* **Selected extract**
______________________________
You are viewing a plain text version of this content. The canonical link for it is here.
Posted to dev@hbase.apache.org by "stack (JIRA)" <ji...@apache.org> on 2008/08/13 06:17:44 UTC
[jira] Resolved: (HBASE-808) MAX_VERSIONS not respected.
[ https://issues.apache.org/jira/browse/HBASE-808?page=com.atlassian.jira.plugin.system.issuetabpanels:all-tabpanel ]
stack resolved HBASE-808.
-------------------------
Resolution: Fixed
Committed on branch and trunk. See if helps with hbase-826. Thanks for patch J-D.
> MAX_VERSIONS not respected.
> ---------------------------
>
> Key: HBASE-808
> URL: https://issues.apache.org/jira/browse/HBASE-808
> Project: Hadoop HBase
> Issue Type: Bug
> Reporter: stack
> Priority: Blocker
> Fix For: 0.2.1, 0.3.0
>
> Attachments: hbase-808-809-v1.patch
>
>
> Below is a report from the list. I confirmed playing in shell that indeed we have this problem. Lets fix for 0.2.1.
> {code}
> Hello.
> I made some tests with HBase 0.2.0 (RC2), focused on insertion and
> timestamps behaviour. I had some surprising results, and I was wondering if
> people using hbase already tried such an usage, and what was their
> conclusion.
______________________________
* **Problems and tasks**
1: In the HBASE-808 issue notice, what priority is the issue given?
2: Continue the HBASE-808 issue notice from its last sentence, carrying on the quoted mailing-list report.
The data that comes next is not needed for anything here.

* **Supplied information**
______________________________
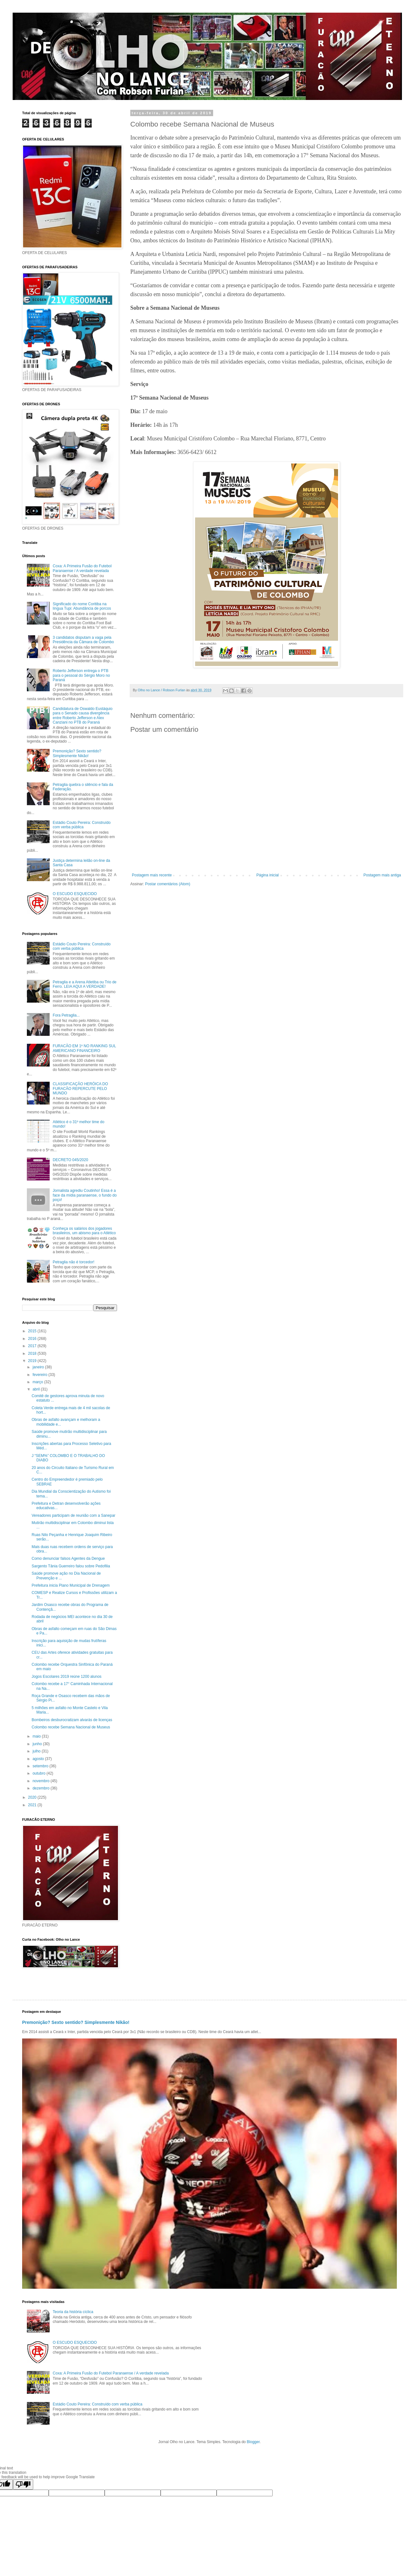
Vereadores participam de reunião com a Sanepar (73, 1515)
______________________________
* **Answers given**
1: Blocker.

2:
> First of all I created a table with the default column attributes, using
> hbase shell
> ## TABLE
> hbase(main):008:0> describe 'proxy-0.2'
> {NAME => 'proxy-0.2', IS_ROOT => 'false', IS_META => 'false', FAMILIES =>
> [{NAME => 'status', BLOOMFILTER => '
> false', IN_MEMORY => 'false', LENGTH => '2147483647', BLOCKCACHE => 'false',
> VERSIONS => '3', TTL => '-1', COM
> PRESSION => 'NONE'}, {NAME => 'header', BLOOMFILTER => 'false', IN_MEMORY =>
> 'false', LENGTH => '2147483647',
> BLOCKCACHE => 'false', VERSIONS => '3', TTL => '-1', COMPRESSION => 'NONE'},
> {NAME => 'bytes', BLOOMFILTER =>
> 'false', IN_MEMORY => 'false', LENGTH => '2147483647', BLOCKCACHE =>
> 'false', VERSIONS => '3', TTL => '-1', CO
> MPRESSION => 'NONE'}, {NAME => 'info', BLOOMFILTER => 'false', IN_MEMORY =>
> 'false', LENGTH => '2147483647', B
> LOCKCACHE => 'false', VERSIONS => '3', TTL => '-1', COMPRESSION => 'NONE'}]}
> Test1
> I make a loop that inserts the same row with different values at different
> timestamps, arbitrary from 1000 incrementing from 10 to 10. I have a method
> for dumping the row history: it makes a query for the last version, and
> queries for past version using the current version timestamp minus 1. Note
> that my table object is created once for entire program life cycle.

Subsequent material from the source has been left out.